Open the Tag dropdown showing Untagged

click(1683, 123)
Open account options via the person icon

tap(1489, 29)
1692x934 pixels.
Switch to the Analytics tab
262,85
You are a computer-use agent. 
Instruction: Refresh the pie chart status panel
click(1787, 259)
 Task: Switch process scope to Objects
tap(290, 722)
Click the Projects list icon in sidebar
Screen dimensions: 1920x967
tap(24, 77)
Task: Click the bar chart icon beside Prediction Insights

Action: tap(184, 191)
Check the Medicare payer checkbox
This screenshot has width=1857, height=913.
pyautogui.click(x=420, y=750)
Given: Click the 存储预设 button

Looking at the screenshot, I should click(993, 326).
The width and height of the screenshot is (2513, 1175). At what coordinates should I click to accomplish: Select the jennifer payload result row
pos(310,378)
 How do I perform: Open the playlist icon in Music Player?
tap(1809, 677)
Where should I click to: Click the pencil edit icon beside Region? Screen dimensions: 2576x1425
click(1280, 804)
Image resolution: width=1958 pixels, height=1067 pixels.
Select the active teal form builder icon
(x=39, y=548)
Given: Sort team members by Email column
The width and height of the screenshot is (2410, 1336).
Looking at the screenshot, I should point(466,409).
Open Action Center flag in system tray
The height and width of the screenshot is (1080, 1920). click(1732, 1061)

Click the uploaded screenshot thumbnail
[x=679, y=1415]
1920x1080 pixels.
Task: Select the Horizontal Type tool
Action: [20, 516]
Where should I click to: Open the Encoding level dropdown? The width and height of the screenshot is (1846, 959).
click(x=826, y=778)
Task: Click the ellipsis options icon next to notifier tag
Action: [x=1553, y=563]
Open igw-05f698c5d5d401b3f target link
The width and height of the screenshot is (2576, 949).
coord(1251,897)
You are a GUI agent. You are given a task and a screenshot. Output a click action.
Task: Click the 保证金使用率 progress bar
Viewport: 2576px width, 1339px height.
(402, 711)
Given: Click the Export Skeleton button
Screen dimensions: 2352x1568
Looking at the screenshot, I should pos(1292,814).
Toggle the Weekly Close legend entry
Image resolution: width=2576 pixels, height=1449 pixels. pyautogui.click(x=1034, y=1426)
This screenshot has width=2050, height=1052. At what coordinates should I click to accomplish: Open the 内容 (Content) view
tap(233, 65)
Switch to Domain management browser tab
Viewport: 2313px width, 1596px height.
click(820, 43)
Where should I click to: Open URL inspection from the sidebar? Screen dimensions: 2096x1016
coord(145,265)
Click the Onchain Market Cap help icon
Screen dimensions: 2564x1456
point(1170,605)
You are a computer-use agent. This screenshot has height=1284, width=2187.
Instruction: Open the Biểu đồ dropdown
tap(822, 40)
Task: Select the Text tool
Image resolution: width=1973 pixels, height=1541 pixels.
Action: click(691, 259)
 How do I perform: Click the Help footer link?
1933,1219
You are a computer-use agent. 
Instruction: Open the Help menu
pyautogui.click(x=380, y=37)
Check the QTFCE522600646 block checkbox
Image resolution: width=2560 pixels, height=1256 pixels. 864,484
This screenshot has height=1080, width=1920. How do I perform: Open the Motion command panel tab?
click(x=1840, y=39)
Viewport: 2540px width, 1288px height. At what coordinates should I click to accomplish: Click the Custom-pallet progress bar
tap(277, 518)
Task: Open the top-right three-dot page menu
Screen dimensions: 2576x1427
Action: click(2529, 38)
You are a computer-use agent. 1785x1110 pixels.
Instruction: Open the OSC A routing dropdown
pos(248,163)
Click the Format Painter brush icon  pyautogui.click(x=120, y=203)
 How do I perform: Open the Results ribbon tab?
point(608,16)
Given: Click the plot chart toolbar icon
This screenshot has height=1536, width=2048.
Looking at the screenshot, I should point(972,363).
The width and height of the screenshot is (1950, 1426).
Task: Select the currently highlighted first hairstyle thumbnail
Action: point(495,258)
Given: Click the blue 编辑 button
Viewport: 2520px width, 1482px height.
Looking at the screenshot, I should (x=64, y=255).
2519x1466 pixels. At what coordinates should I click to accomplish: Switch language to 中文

• [What the task requires]:
Set down only these lines, exactly: the line containing "Instruction: Open the Help menu" and each line after it, through the end of the listing.

• [Output of the task]:
Instruction: Open the Help menu
pyautogui.click(x=380, y=37)
Check the QTFCE522600646 block checkbox
Image resolution: width=2560 pixels, height=1256 pixels. 864,484
This screenshot has height=1080, width=1920. How do I perform: Open the Motion command panel tab?
click(x=1840, y=39)
Viewport: 2540px width, 1288px height. At what coordinates should I click to accomplish: Click the Custom-pallet progress bar
tap(277, 518)
Task: Open the top-right three-dot page menu
Screen dimensions: 2576x1427
Action: click(2529, 38)
You are a computer-use agent. 1785x1110 pixels.
Instruction: Open the OSC A routing dropdown
pos(248,163)
Click the Format Painter brush icon  pyautogui.click(x=120, y=203)
 How do I perform: Open the Results ribbon tab?
point(608,16)
Given: Click the plot chart toolbar icon
This screenshot has height=1536, width=2048.
Looking at the screenshot, I should point(972,363).
The width and height of the screenshot is (1950, 1426).
Task: Select the currently highlighted first hairstyle thumbnail
Action: point(495,258)
Given: Click the blue 编辑 button
Viewport: 2520px width, 1482px height.
Looking at the screenshot, I should (x=64, y=255).
2519x1466 pixels. At what coordinates should I click to accomplish: Switch language to 中文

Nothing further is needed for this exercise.